Lunes, 17 de Junio de 2019

Riogaleão questiona segurança do santos dumont, e anac contesta

BrasilO Globo, Brasil 17 de junio de 2019

Dois dias após receber da concessionária RIOgaleão um alerta sobre as condições de segurança do ...

Dois dias após receber da concessionária RIOgaleão um alerta sobre as condições de segurança do Aeroporto Santos Dumont, a Agência Nacional de Aviação Civil (Anac) descartou ontem problemas no terminal do Centro do Rio. A reguladora classificou ontem as informações do documento enviado pela operadora do Aeroporto Internacional Tom Jobim, na Zona Norte, como "inverídicas".
Como revelou o colunista do GLOBO Ancelmo Góis, o documento protocolado na Anac sugere que o risco de operar no Santos Dumont é 12 vezes maior que o recomendado pela Organização da Aviação Civil Internacional (OACI), considerando recomendações como a distância ideal entre aeronaves.
Em busca de mais de voos
Privatizado em 2013, o Galeão enfrenta dificuldades para aumentar o número de passageiros e disputa voos domésticos com o Santos Dumont, administrado pela Infraero.
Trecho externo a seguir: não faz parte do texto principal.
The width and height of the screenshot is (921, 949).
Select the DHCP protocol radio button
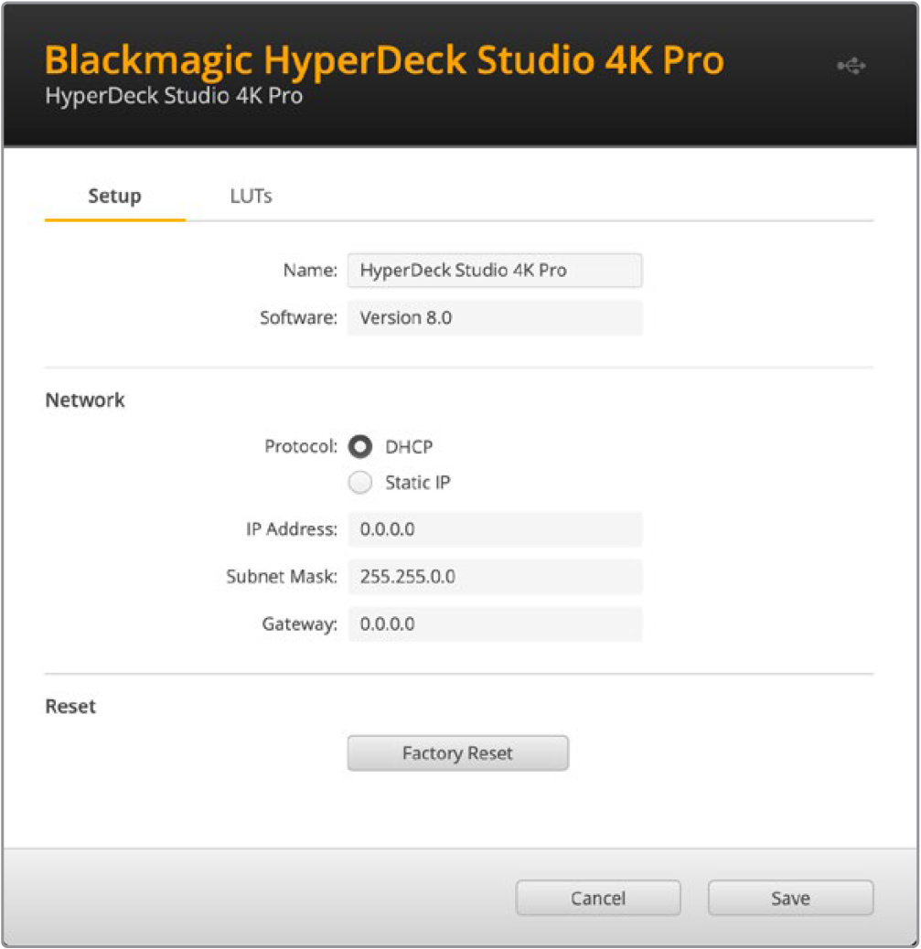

Por isso, o documento é visto com desconfiança pelos técnicos da Anac, já que há interesse econômico envolvido. "A Anac repudia essa forma de concorrência que busca gerar dúvidas e espalhar o medo para tentar obter benefícios", disse o órgão em nota. A Infraero não se manifestou.
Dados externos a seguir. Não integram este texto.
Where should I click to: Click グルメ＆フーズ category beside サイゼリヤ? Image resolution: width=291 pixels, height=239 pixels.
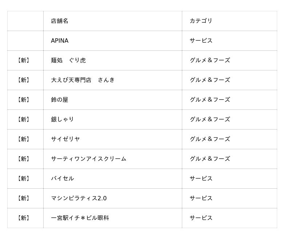(x=210, y=139)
Ainda de acordo com os técnicos da agência, se houvesse riscos na operação do Santos Dumont, caberia ao Controle de Tráfego Aéreo da Aeronáutica fazer a notificação sobre os riscos, o que não ocorreu.
Em nota, a RIOgaleão afirma que o estudo, feito por consultoria especializada, identificou limitações da infraestrutura do Santos Dumont que geram riscos "muito superiores" aos estabelecidos por normas internacionais e recomendações da ANAC. E que o encaminhou para "contribuir com a preservação da segurança da aviação brasileira". Cobrou, ainda, que a Anac torne o documento público "para que não reste dúvida quanto aos reais objetivos do estudo".
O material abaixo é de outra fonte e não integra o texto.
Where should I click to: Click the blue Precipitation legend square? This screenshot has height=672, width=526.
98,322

Dados da Anac dão uma dimensão das dificuldades do Galeão. Nos dois primeiros meses deste ano, enquanto o número de passageiros domésticos ficou estável no Santos Dumont, em relação ao primeiro bimestre do ano passado, no Galeão houve queda de 19,3%, para 1,63 milhões. Ampliar conexões domésticas é essencial para o Galeão atrair mais voos internacionais.
Em março, O GLOBO mostrou que, nos últimos seis anos, o total de pousos e decolagens domésticas encolheu 35,4% no Tom Jobim. No Santos Dumont, a queda foi menor: 15,5%. Companhias e passageiros tendem a preferir o segundo por causa da localização. Pesa contra o Galeão a percepção de falta de segurança na Linha Vermelha, que liga o aeroporto ao Centro. Para piorar o quadro, a Avianca, que está em recuperação judicial, cancelou suas operações no Galeão a partir deste mês.